• _TASK DETAILS_
Each entry should be transcribed exactly as written, and any picture left out.

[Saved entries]
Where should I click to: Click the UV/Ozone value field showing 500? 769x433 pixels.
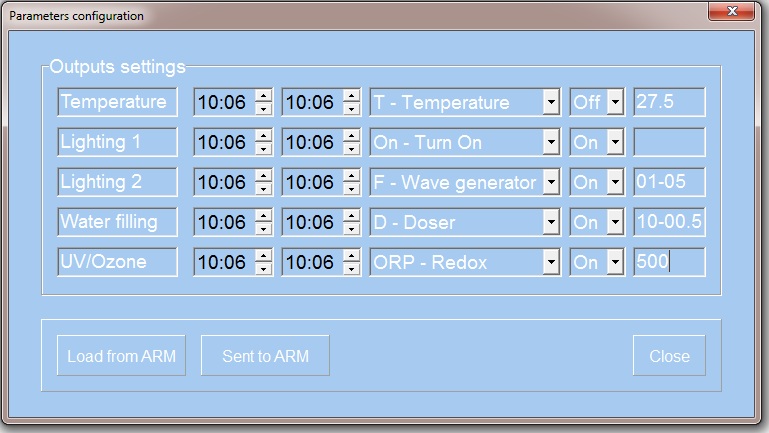[668, 262]
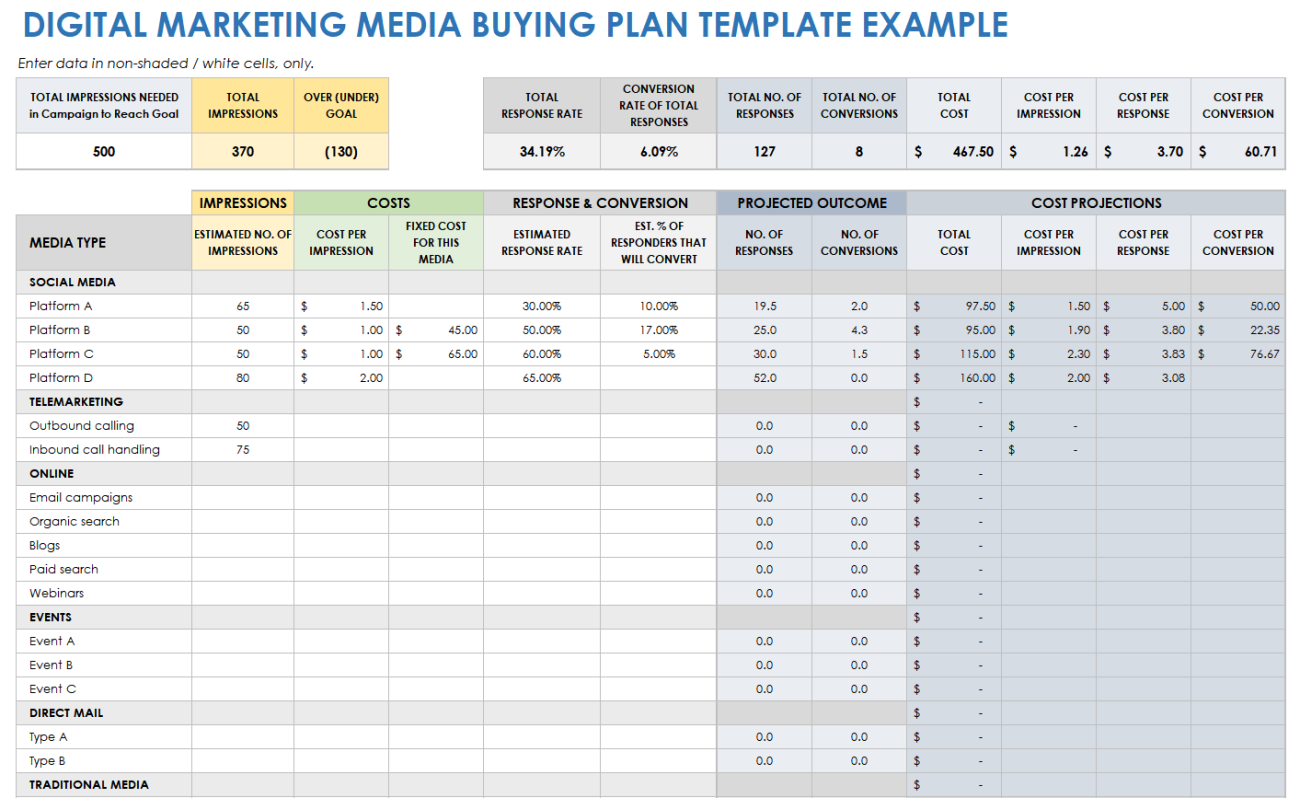Select Platform C total cost cell 115.00
This screenshot has height=798, width=1300.
tap(954, 354)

• _EXERCISE RESULT_
Where should I click to: Click the UV/Ozone value field showing 500? 769x433 pixels.
[668, 262]
Select Platform C total cost cell 115.00
This screenshot has height=798, width=1300.
tap(954, 354)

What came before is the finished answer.